Roy Olivier: Yes. The only thing I would add to that is I think in the next 1 to 2 quarters, we’ll be implementing some AI on the support side of the business to improve that. I don’t think the development AI impact that Josh talked about or the support team impact is going to result in cost structure reduction. If anything, what it’s going to do is free up software engineers to work on the more important stuff or it’s going to free up support people to do a better job covering our existing support workload unless we see an unusual percentage of our account base start to use the AI chat tools to solve their issues as opposed to sending in a ticket to us, if that makes sense.

Operator: [Operator Instructions]. Our next question comes from Derek Greenberg with Maxim Group.

Derek Greenberg: I wanted to touch on just the transaction segment. You guys had called out already that, that was largely due to 3 customers churning and largely first half will be impacted. I was wondering if you had any visibility into the second half yet? If maybe we’ll see potential release due to just lapping when the initial declines had happened.

Roy Olivier: Yes. Just to be clear, it’s 3 customers, 1 churn, the other 2 are simply buying less year-over-year, so they didn’t churn. It’s just reduced spend on their side. In terms of visibility in the second half, certainly don’t think I do. Bill, do you have any comments on that?

William Nurthen: We really don’t. I think part of the reason we said that we think the second half will be better is we started experiencing the sharp declines in January of last year, and it really sort of accelerated in February. We are seeing a little bit of stabilization. As I mentioned, the decline this quarter was a little bit less than last quarter. We’re seeing some things that we’re seeing growth in our academic business, and we’re obviously adding more platform customers. When you look at that, that’s more hunch than anything at this point that we’ll start to see improvement. I’m not saying it will necessarily be growing in Q3 and 4, but hopefully, we’re seeing a reduction in that decline just given some of those factors.

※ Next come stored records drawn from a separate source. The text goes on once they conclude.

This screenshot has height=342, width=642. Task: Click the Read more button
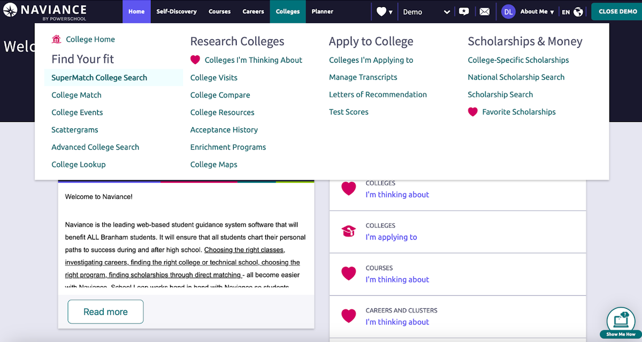[105, 311]
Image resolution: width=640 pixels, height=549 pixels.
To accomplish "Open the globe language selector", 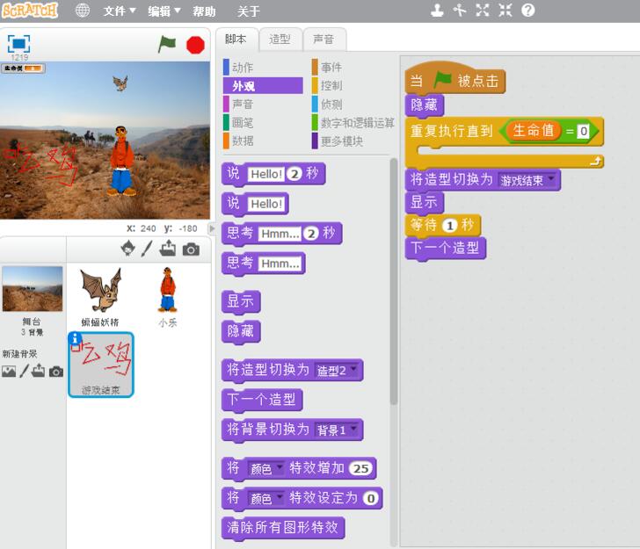I will coord(83,11).
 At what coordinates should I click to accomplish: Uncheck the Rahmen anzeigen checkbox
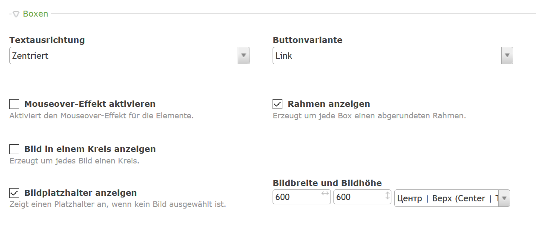pyautogui.click(x=278, y=104)
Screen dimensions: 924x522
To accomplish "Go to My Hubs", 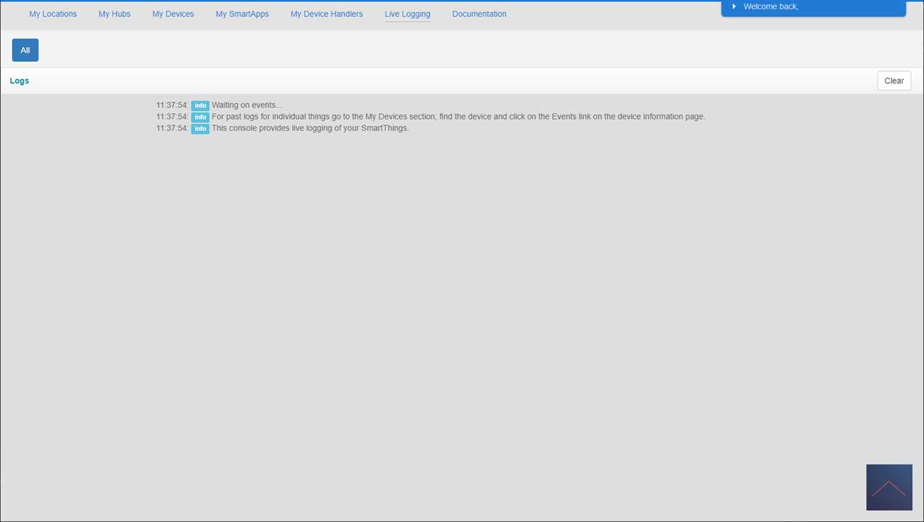I will pyautogui.click(x=114, y=14).
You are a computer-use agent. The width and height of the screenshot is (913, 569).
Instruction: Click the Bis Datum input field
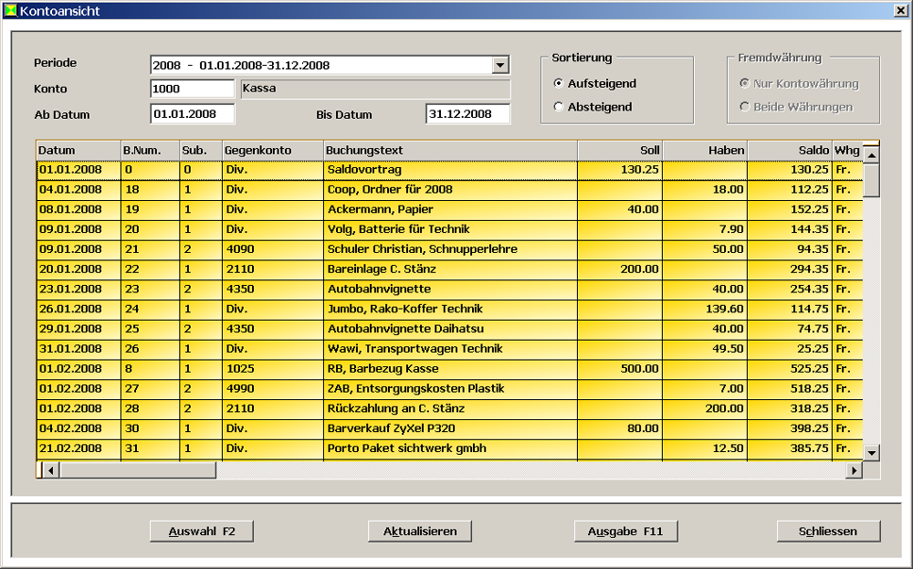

Derek Greenberg: Then in terms of second quarter, I was wondering if you saw any impact from the government shutdown regards any of your end markets, your customers?

Roy Olivier: No, we have not seen material impact in government. Well, in government, corporate or academic.

Derek Greenberg: Then I was wondering if you could just give an update too. I know on the last call, you kind of introduced this concept of a headless strategy plugging directly into customers’ workflows. I was wondering if you had any updates there, that would be great.

Roy Olivier: Really no updates other than we continue to make product changes to be where the [indiscernible] is going. We continue to support many large customers with that strategy today. I would say, I don’t know what the percentage is, but a material part of our pipeline is headless work because more of our larger corporate clients are frankly building their own internal LLM or tool set. So what they’re looking to do is connect us into the parts of the workflow where they need specific problems solved, whether it’s AI rights, document rights, citation information or something else.

Derek Greenberg: Then just my last question was just on M&A. You guys have previously said you were expecting at least one acquisition this year. I was just wondering how the pipeline is looking, how the market is looking, if there are any updates there?

Roy Olivier: Yes, active pipeline, good discussions. I don’t think we have something that will close by the end of the year, but we have a lot of things that are pretty close.

Operator: Thank you. This does conclude today’s question-and-answer session. I will now turn the call back over to Roy for any additional or closing remarks.

Roy Olivier: Well, thanks, everyone, for joining us on our call today. Bill and I will participate in the Southwest IDEAS Conference on November 20. Qualified investors interested in participating should contact Three Part Advisors. We look forward to speaking with you in February to discuss our second quarter fiscal 2026 results. Have a great day.

Operator: This does conclude today’s program. Thank you for your participation. You may disconnect at any time.